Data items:
——————
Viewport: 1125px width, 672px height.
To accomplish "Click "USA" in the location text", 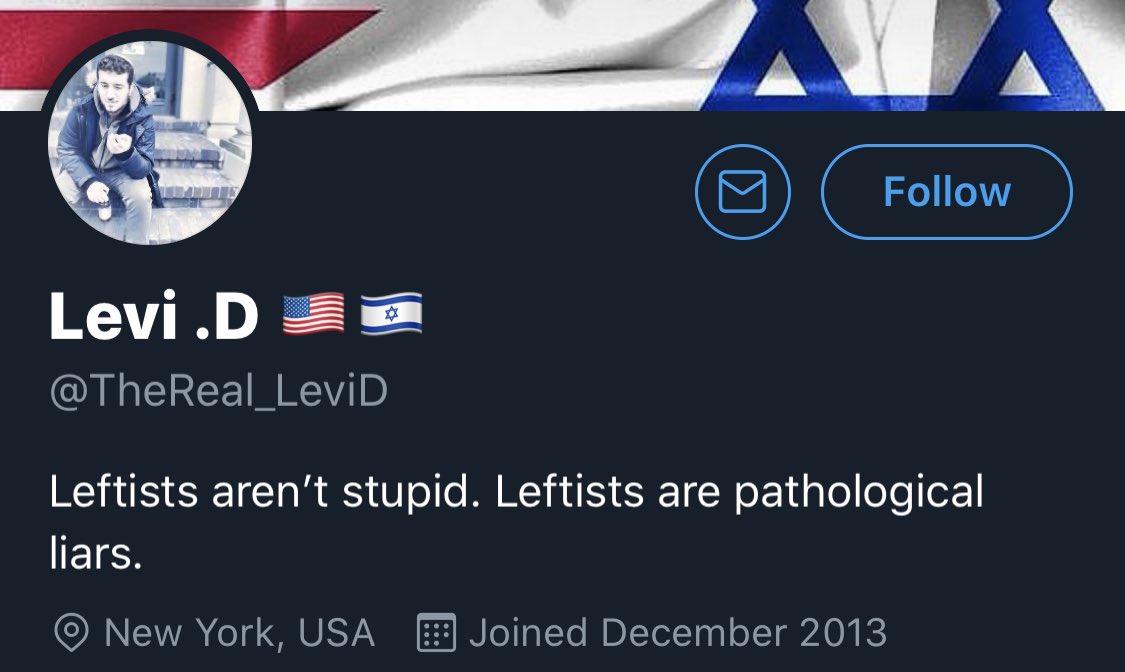I will [336, 633].
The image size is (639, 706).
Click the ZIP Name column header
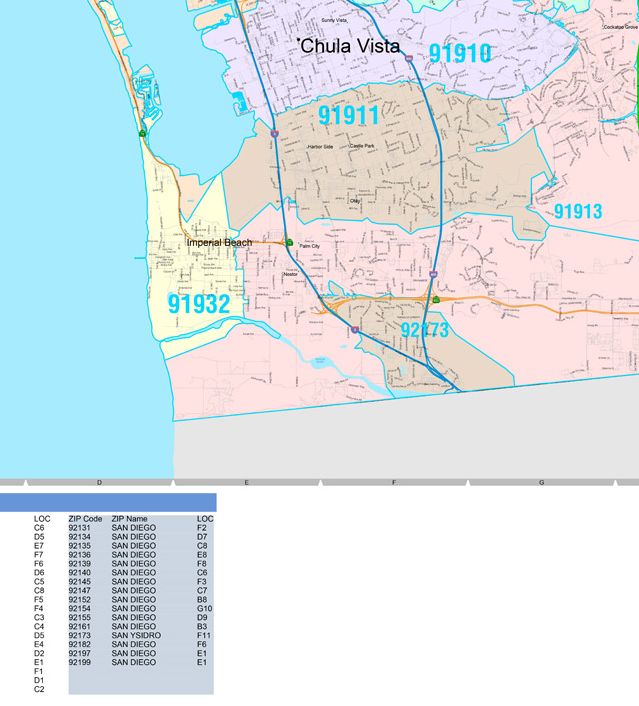[129, 519]
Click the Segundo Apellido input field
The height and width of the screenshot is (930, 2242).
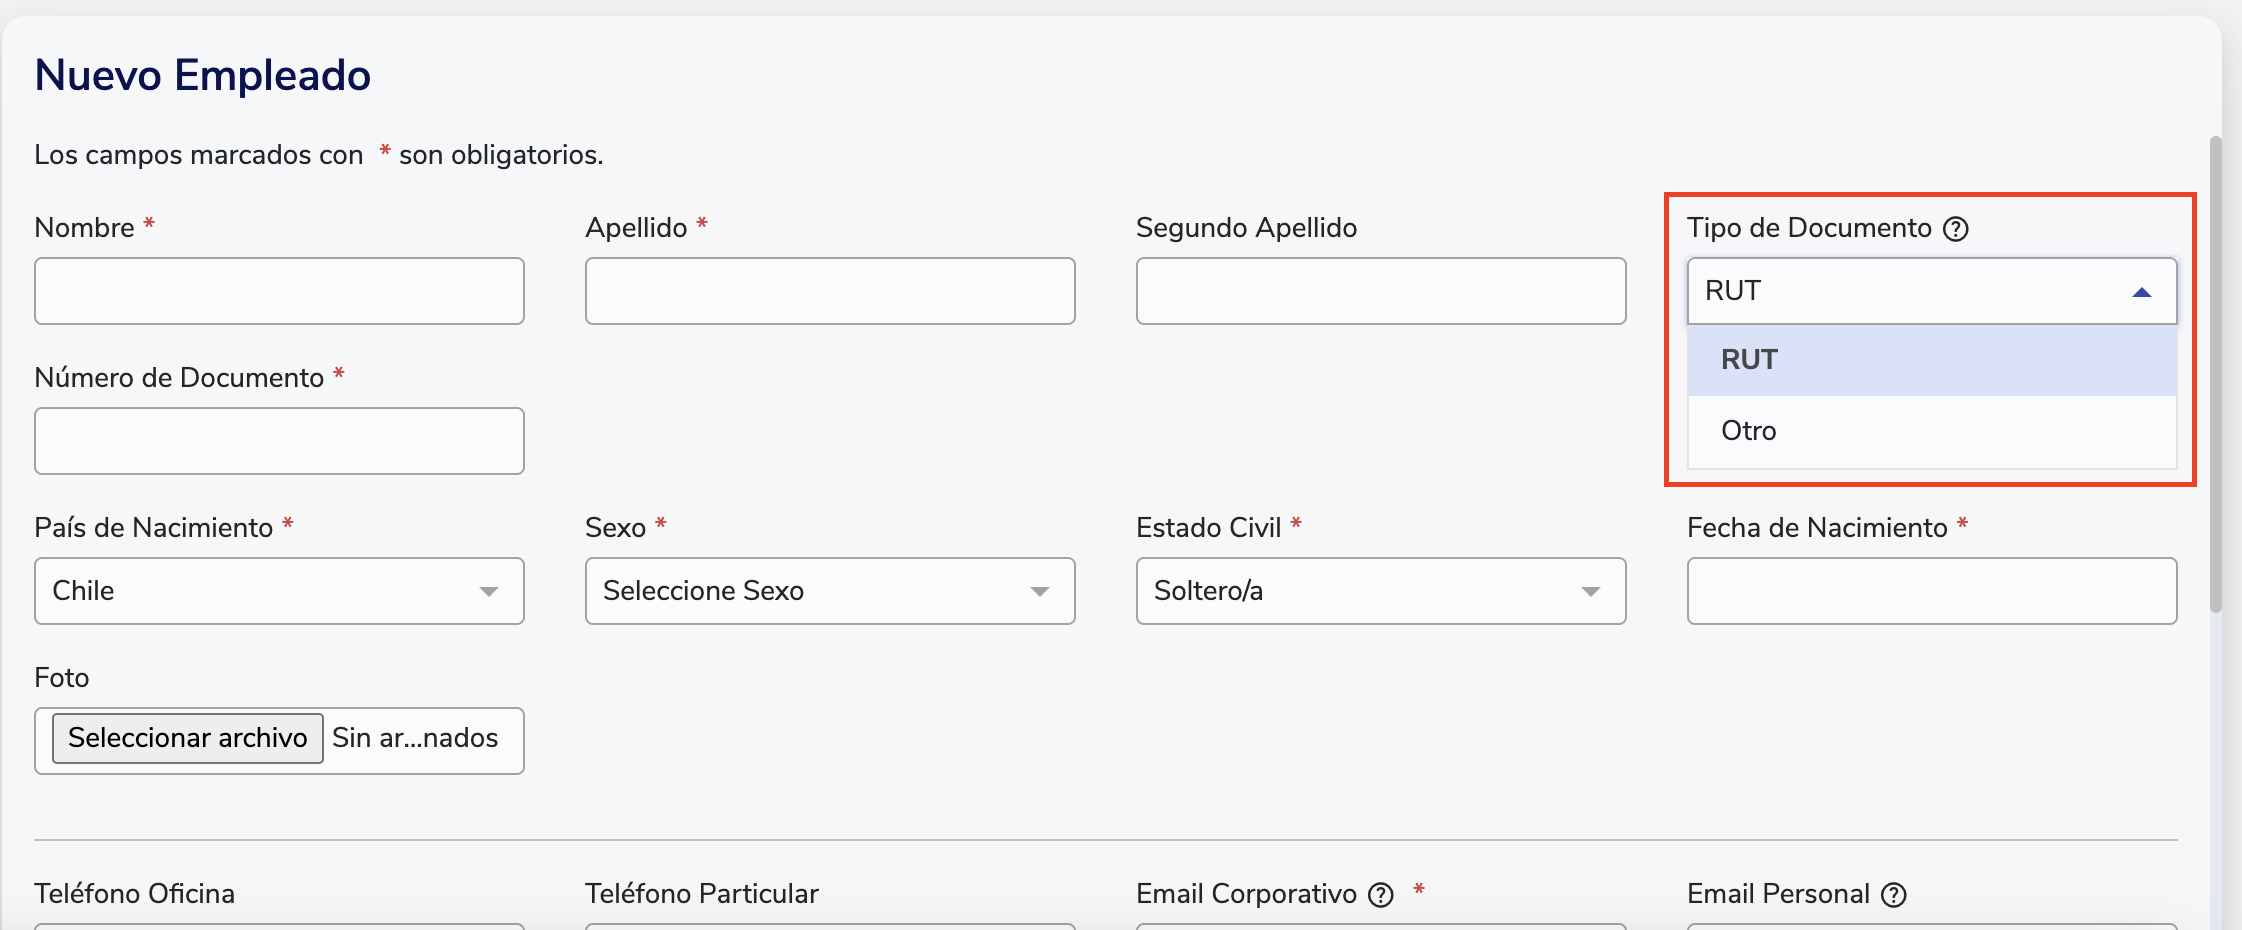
——————
### PROBLEM TO WORK ON
Look through the entries above and find each line where the word "width" occurs; copy those lines.

### ANSWER BELOW
Viewport: 1125px width, 672px height.
The height and width of the screenshot is (930, 2242).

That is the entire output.